Dietary supplements and herbal medicinal products: For a clear differentiation. Statement of the Society for Phytotherapy (GPT) to the „Article 13 health claim list“ of the EFSA

Abstract

Herbal medicinal products are trusted by the public. Their therapeutic indications are validated in established authorization procedures by regulatory authorities. Regulation (EC) 1924/2006, in effect since 19 January 2007, is dedicated to meet the expectations of the consumers in correctness and scientific validity of health claims for dietary supplements, as claims will have to be authorized by the European Food Safety Authority EFSA in the future. The EC „Consolidated List of Article 13 Health Claims“ [1] published by the EFSA in January 2009 seems to contradict these expectations. In this list the claim proposals of manufacturers of dietary supplements from all over Europe are presented.

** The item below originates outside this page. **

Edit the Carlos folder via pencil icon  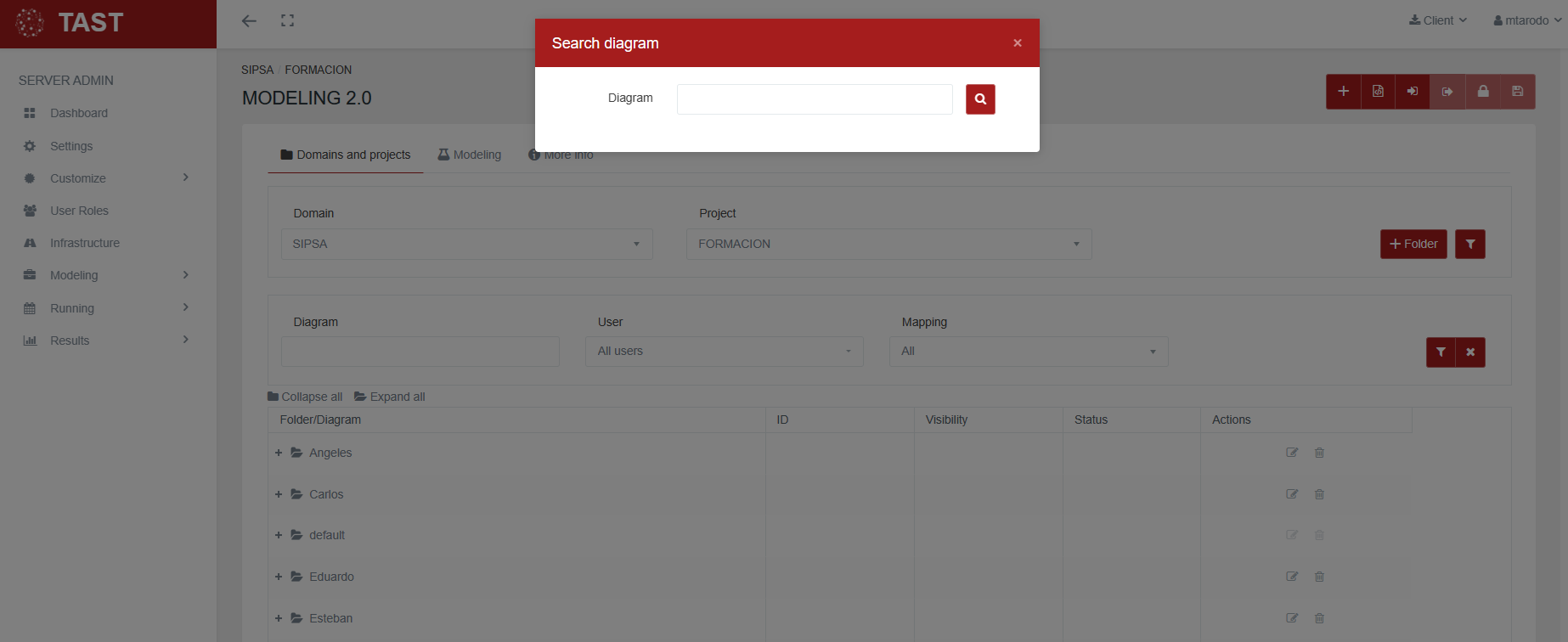(x=1292, y=494)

This list contains, besides many other substances, almost all herbal drugs in „well-established use“ or „traditional use“ as herbal medicinal products with therapeutic indications authorized by European drug regulatory agencies, as e.g. the German drug regulatory authority BfArM. This fact has raised doubts, whether it will be possible also in the future to distinguish dietary supplements with scientifically unfounded claims from herbal medicinal products authorized for the treatment of patients and therefore meeting high quality standards.